Manche Ereignisse brennen sich unwiderruflich in das Gedächtnis ein. Man vergisst sie nie mehr.
So geschehen im Jahre 1983, als eine französische Mirage mit einem Kleinflugzeug kollidierte, welches sich gerade im Anflug auf den Biberacher Flugplatz befand. Die Mirage flog unweit der Firma Thomae (heute Boehringer) in eine Häusergruppe und richtete im Meisenweg ein flammendes Inferno an. Zehn Todesopfer gab es zu beklagen und Biberach erlangte traurige Berühmtheit.
Nur wenige Wochen später hatte ich ebenfalls ein Erlebnis, welches ich niemals vergessen werde: Ich traf in Wien den Burgschauspieler Oskar Werner, welcher beinahe Oscar-Preisträger geworden wäre. Rein zufällig, einfach so. Mit meinem damaligen Chef Peter Selinka, dem legendären Ravensburger Werbe-Guru und Kunstsammler, saß ich in der typischen Wiener Gastwirtschaft “ Zum alten Heller“ im 3. Bezirk. Der alte Heller war eine wunderbare Institution, weil die Tische miteinander redeten. Will heißen, es war üblich, dass sich die Gäste an den Nachbartischen miteinander völlig unbefangen unterhielten. Die Ober waren sogar sehr routiniert, um diese Gespräche zu forcieren.

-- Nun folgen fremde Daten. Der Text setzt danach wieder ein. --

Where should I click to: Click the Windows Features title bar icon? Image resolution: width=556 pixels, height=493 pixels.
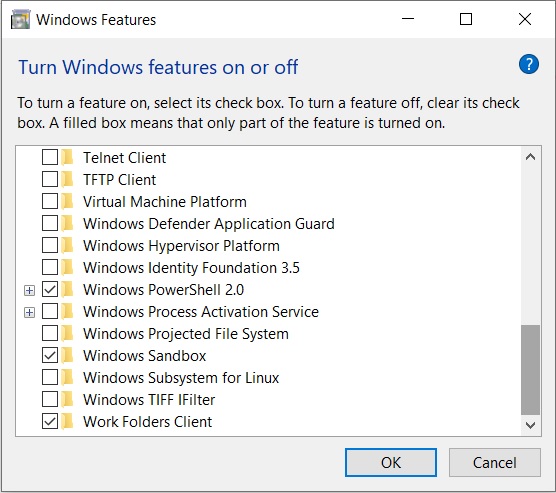tap(21, 20)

An diesem Abend saß Oskar Werner völlig alleine an unserem Nebentisch. Stellen Sie sich einmal vor, Sie würden heute in ein Lokal gehen und am Nebentisch säße George Clooney. Diese Bedeutung hatte Oskar Werner in den 70-er und 80-er Jahren in etwa.
Bei einem so berühmten Menschen hatte ich schon etwas Scheu; nicht so hingegen mein Chef: Ob Weltstar oder Reinmachefrau, Peter Selinka war ein absolutes Kommunikationsgenie. Binnen kürzester Zeit führten wir eine angeregte Unterhaltung mit dem weltberühmten Mimen. Er war –wie während dieser Zeitspanne leider üblich- ziemlich betrunken, war aber höchst unterhaltsam und unglaublich scharfzüngig.
Damals war es in Wien noch normal, dass sich die Prominenten unters Volk mischten. Ich hatte also zahlreiche dieser Begegnungen. Im Jahr 1989/1990 änderte sich das schlagartig: Mit dem Öffnen des Eisernen Vorhangs zog der ungebremste Massentourismus in Wien ein und die Prominenten sich zurück.
Jedenfalls unterhielten wir uns mit Oskar Werner über Gott und die Welt. Mich interessierte vor allem seine Erfahrung mit Julie Christie, jener bezaubernden Schauspielerin, mit der er den Kultfilm “Fahrenheit 451“ gedreht hatte und die mich in „Doktor Schiwago“ als Lara so unglaublich faszinierte. „Mit der konnte man nach dem Dreh wunderbar saufen“ war seine kurze und lapidare Antwort, die mich zugegebenermaßen ziemlich enttäuschte.
Im Laufe des Abends erkannte Oskar Werner, dass wir keine eingeborenen Wiener waren. Während er die böhmische Herkunft von Peter Selinka sofort erkannte, tat er sich bei mir schwerer, weil mein Wienerisch leicht schwäbisch durchwoben war und Oskar Werner fragte mich, woher ich komme. Als ich Biberach sagte, meinte er: „Dort ist Epochales geschehen“. Ich dachte, der meint den Flugzeugabsturz, aber weit gefehlt. „Dort hat einer der genialsten deutschsprachigen Schriftsteller Shakespeare zum ersten Mal in deutscher Sprache aufgeführt. Nicht Berlin, nicht Hamburg, nicht Köln, München, oder gar Wien. Nein Biberach!“
Und dann begann er, minutenlang aus Christoph Martin Wieland’s Oberon zu rezitieren. Rein aus dem Gedächtnis. Wie weggetreten. So als ob er im Burgtheater vor einer riesigen Menge Menschen sprechen würde. Im alten Heller wurde es mucksmäuschenstill; man hätte eine Stecknadel fallen hören, ehe die Gäste zu einem frenetischen Applaus ansetzten.
Zu meiner Schande muss ich gestehen, dass ich den Oberon gar nicht kannte. Glücklicherweise hatte mein Vater ein Exemplar zu Hause und ich konnte die Stellen finden, die Oskar Werner so unnachahmlich zitierte.
Ein Jahr später starb Werner mit 61 Jahren überraschend in Marburg. Den alten Heller in Wien gibt es zwischenzeitlich auch nicht mehr.